- Developer(s): Moonana
- Publisher(s): Degica Games; Serenity Forge;
- Engine: GameMaker
- Platform(s): macOS; Windows; Nintendo Switch; PlayStation 4; PlayStation 5; Xbox One; Xbox Series X/S;
- Release: Windows WW: December 12, 2019; ; Consoles WW: August 23, 2023; ;
- Genre(s): Role-playing
- Mode(s): Single-player

= Virgo Versus the Zodiac =

Virgo Versus the Zodiac is role-playing video game developed by Moonana. Degica published it for Windows and macOS in 2019, and Serenity Forge published it for PlayStation 4 and 5, Xbox One and Series X/S, and Switch in 2023.

== Gameplay ==
Previously, the personifications of the astrological signs alternated in controlling the Milky Way. Virgo objects when each is given their own portion of the galaxy to permanently rule, and she attempts to usurp control of the other regions. It is a role-playing game with turn-based combat. All combats are During combat, up to three combatants can fight on each side, and each character has two health bars. The second bar, called purity, provides additional health and can be increased by defensive abilities. Offensive abilities decrease it. If attacked characters have purity points, they can use them to make a counterattack using a special skill.

Instead of skill trees, character gain skills through equipment. There are also real-time shoot 'em up sequences and quick time events that apply bonuses during combat. Players can adjust how difficult these quick time challenges are. Combats can be redone at will, but the only way to change equipment or the difficulty level is to load a saved game. It features pixel art graphics. While exploring, players can interact with non-player characters and choose dialogue options based on personality traits related to astrological signs. These choices affect how the game progresses.

== Development ==
Degica Games released the Windows and macOS versions on December 12, 2019. Serenity Forge released it for PlayStation 4 and 5, Xbox One and Series X/S, and Switch on August 23, 2023.

== Reception ==
On Metacritic, Virgo Versus the Zodiac received positive reviews for the Windows version and mixed reviews on the Switch. RP Gamer praised the themes, music, and combat system, but they found the plot obtuse and disliked managing their equipment to get skills. RPGSite called it "quite unique" and praised the combat and morality system. Though they said the game is not particularly deep, they recommended it people who enjoy offbeat games or less heroic protagonists.
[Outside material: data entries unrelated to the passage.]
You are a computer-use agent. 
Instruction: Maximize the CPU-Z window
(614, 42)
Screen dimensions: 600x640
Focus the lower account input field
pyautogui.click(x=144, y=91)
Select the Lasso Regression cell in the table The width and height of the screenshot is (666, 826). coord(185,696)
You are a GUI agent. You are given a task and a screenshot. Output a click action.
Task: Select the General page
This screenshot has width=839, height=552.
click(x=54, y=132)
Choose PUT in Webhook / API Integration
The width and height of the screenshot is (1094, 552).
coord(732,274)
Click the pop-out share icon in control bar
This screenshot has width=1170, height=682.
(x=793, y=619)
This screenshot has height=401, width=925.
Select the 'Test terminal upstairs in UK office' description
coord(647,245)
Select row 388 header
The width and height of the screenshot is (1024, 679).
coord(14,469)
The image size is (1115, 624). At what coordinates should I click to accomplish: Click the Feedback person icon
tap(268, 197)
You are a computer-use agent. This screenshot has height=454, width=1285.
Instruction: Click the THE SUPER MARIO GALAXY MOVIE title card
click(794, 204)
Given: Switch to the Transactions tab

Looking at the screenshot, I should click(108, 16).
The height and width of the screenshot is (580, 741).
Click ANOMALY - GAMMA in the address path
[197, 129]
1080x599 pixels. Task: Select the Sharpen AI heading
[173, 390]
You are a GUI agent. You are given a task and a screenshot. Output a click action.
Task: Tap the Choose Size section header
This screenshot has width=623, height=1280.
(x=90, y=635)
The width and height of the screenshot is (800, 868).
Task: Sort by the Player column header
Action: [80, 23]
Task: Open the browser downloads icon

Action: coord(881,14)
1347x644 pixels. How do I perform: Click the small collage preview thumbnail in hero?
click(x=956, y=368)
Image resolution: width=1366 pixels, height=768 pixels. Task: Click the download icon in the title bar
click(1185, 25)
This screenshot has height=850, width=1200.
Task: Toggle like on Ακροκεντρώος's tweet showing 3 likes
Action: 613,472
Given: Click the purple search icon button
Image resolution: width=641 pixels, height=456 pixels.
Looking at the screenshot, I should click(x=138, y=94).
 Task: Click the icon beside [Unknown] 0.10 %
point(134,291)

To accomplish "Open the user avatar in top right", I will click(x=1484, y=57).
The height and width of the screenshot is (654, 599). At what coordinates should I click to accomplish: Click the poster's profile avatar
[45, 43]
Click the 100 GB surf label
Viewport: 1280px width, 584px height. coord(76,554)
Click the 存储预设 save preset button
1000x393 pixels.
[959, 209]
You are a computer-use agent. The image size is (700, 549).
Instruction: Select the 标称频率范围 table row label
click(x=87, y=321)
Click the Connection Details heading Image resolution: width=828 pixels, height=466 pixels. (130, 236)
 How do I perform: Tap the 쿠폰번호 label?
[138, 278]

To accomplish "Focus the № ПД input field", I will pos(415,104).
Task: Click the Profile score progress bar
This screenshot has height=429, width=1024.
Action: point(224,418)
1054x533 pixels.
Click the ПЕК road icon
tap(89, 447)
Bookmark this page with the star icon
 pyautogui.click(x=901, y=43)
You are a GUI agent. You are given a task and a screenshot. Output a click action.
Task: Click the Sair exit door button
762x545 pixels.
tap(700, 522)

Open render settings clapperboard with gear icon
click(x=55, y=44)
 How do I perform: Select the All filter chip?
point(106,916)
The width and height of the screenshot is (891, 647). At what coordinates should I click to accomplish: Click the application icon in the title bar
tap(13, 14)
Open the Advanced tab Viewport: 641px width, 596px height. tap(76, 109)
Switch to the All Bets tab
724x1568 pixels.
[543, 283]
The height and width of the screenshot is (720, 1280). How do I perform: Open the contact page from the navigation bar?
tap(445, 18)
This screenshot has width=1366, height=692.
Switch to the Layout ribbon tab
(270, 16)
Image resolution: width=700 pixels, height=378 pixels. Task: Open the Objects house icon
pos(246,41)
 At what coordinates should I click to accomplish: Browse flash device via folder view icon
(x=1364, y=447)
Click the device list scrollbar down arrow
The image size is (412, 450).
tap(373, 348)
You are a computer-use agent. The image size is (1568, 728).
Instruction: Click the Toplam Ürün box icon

RPGFan said "every aspect of the game is worthy of praise", but they particularly enjoyed the music. Although they enjoyed the protagonist, TouchArcade said Virgo Versus the Zodiac is "a rather ordinary indie RPG". They recommended against the Switch version, which they said had performance problems that made the action sequences difficult.

RPGamer selected it for two of their 2019 awards: most overlooked and the Michael A. Cunningham Memorial Award, which was once again awarded for the being an overlooked role-playing game.